How Does the Singularity Behave as t Approaches 0 in the Kasner Solution?

[Logarythmic]

I'll work on this, though I've been studying for 12 hours now. ;) If that's all I need to know then thanks for your help.

 

[Dick]

Take a break and good luck with the rest.

 

[Logarythmic]

I think I will need some help with the rest aswell. ;) No MatLab installed here...

 

[Logarythmic]

Unless I can use p_1p_2+p_2p_3+p_3p_1=0 aswell?

 

[Dick]

Sure you can. It's a consequence of the other two relations between the p's.

 

[Logarythmic]

I get

p_1 = -\frac{p_3}{2} \pm \frac{1}{2} \sqrt{-3p_3^2+2p_3+1} + \frac{1}{2}

and

p_2 = \frac{1}{2} \left(-p_3 \pm \sqrt{-3p_3^2+3p_3+1} + 1 \right)

but what does this tell me? They cannot have the same sign but then what?

 

[Dick]

Unless I can use p_1p_2+p_2p_3+p_3p_1=0 aswell?
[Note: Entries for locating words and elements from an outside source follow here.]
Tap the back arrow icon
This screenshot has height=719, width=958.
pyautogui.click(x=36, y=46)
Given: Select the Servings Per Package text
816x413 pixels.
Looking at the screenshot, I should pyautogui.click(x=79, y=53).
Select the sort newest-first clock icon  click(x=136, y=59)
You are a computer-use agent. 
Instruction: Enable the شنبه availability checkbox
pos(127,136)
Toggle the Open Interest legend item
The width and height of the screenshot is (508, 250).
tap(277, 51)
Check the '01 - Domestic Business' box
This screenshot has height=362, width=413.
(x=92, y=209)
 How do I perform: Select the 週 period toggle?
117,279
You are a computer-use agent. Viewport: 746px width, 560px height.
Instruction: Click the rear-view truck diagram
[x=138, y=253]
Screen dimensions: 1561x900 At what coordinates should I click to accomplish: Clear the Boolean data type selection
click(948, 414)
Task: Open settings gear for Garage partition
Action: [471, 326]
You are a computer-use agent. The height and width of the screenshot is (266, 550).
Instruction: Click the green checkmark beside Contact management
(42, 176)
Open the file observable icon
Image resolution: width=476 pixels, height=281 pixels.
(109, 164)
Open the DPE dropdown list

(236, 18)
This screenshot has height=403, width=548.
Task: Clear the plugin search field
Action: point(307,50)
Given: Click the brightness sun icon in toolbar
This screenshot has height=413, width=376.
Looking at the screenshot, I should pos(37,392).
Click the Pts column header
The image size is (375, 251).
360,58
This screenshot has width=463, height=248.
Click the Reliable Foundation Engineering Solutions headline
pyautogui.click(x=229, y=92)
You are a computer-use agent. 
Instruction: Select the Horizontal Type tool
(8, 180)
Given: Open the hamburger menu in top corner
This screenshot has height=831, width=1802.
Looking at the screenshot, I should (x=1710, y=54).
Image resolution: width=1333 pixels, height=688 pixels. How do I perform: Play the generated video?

You are working way too hard. What does this say about the possibility that all of the p's are positive or all are negative?

 

[Logarythmic]

They cannot all be positive nor negative, but one positive and two negative or two positive and one negative. Is that right?

 

[Dick]

Almost. Except you can't have two negative p's either.
p_1+p_2+p_3=1. What would this tell you about p3 if p1 and p2 are negative?

 

[Logarythmic]

Then p_3 > 1?

 

[Dick]

You're catching on. But the sum of the squares should be one too!

 

[Logarythmic]

There we are. So it's either [1,0,0] or [+,+,-] and the behavior is strange. ;)

 

[Dick]

Yes. If you want to see an attempt to use this strange behavior look up Mixmaster cosmologies sometime.

 

[Logarythmic]

Can you briefly tell me something about it?

 

[Dick]

Sorry, better get to work here. Besides, other people tell the story better than I.

 

[Logarythmic]

I'll look it up tomorrow, now I need some sleep. Thanks for all your help.